Given records:
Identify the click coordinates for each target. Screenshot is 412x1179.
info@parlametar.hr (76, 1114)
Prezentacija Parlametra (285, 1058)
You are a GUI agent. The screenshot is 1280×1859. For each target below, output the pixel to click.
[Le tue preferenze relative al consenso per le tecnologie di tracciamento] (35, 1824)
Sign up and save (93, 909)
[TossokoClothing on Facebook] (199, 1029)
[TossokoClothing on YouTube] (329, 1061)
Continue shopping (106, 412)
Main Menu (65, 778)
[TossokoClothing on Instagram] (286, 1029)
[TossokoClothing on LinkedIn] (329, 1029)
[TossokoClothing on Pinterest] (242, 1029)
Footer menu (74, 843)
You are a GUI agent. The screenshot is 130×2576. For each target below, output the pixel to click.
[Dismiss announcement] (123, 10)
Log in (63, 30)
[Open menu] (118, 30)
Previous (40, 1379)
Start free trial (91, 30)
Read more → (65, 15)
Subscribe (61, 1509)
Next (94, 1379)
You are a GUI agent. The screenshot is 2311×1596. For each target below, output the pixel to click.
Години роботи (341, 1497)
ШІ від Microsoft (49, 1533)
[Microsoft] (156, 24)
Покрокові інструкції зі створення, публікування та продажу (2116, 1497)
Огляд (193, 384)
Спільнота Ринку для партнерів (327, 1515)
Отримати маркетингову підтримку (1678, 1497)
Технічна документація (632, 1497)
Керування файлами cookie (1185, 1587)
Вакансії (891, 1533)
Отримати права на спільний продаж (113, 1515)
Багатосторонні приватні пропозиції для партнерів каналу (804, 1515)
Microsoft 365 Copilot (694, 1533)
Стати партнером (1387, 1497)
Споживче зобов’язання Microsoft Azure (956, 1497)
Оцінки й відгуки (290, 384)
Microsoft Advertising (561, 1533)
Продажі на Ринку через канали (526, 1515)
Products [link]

Work to complete: A verbatim copy of all the entries is the expected result.

Exercise output:
Identify the click coordinates for each target. Screenshot is 412x1179.
info@parlametar.hr (76, 1114)
Prezentacija Parlametra (285, 1058)
You are a GUI agent. The screenshot is 1280×1859. For each target below, output the pixel to click.
[Le tue preferenze relative al consenso per le tecnologie di tracciamento] (35, 1824)
Sign up and save (93, 909)
[TossokoClothing on Facebook] (199, 1029)
[TossokoClothing on YouTube] (329, 1061)
Continue shopping (106, 412)
Main Menu (65, 778)
[TossokoClothing on Instagram] (286, 1029)
[TossokoClothing on LinkedIn] (329, 1029)
[TossokoClothing on Pinterest] (242, 1029)
Footer menu (74, 843)
You are a GUI agent. The screenshot is 130×2576. For each target below, output the pixel to click.
[Dismiss announcement] (123, 10)
Log in (63, 30)
[Open menu] (118, 30)
Previous (40, 1379)
Start free trial (91, 30)
Read more → (65, 15)
Subscribe (61, 1509)
Next (94, 1379)
You are a GUI agent. The screenshot is 2311×1596. For each target below, output the pixel to click.
Години роботи (341, 1497)
ШІ від Microsoft (49, 1533)
[Microsoft] (156, 24)
Покрокові інструкції зі створення, публікування та продажу (2116, 1497)
Огляд (193, 384)
Спільнота Ринку для партнерів (327, 1515)
Отримати маркетингову підтримку (1678, 1497)
Технічна документація (632, 1497)
Керування файлами cookie (1185, 1587)
Вакансії (891, 1533)
Отримати права на спільний продаж (113, 1515)
Багатосторонні приватні пропозиції для партнерів каналу (804, 1515)
Microsoft 365 Copilot (694, 1533)
Стати партнером (1387, 1497)
Споживче зобов’язання Microsoft Azure (956, 1497)
Оцінки й відгуки (290, 384)
Microsoft Advertising (561, 1533)
Продажі на Ринку через канали (526, 1515)
Products [link]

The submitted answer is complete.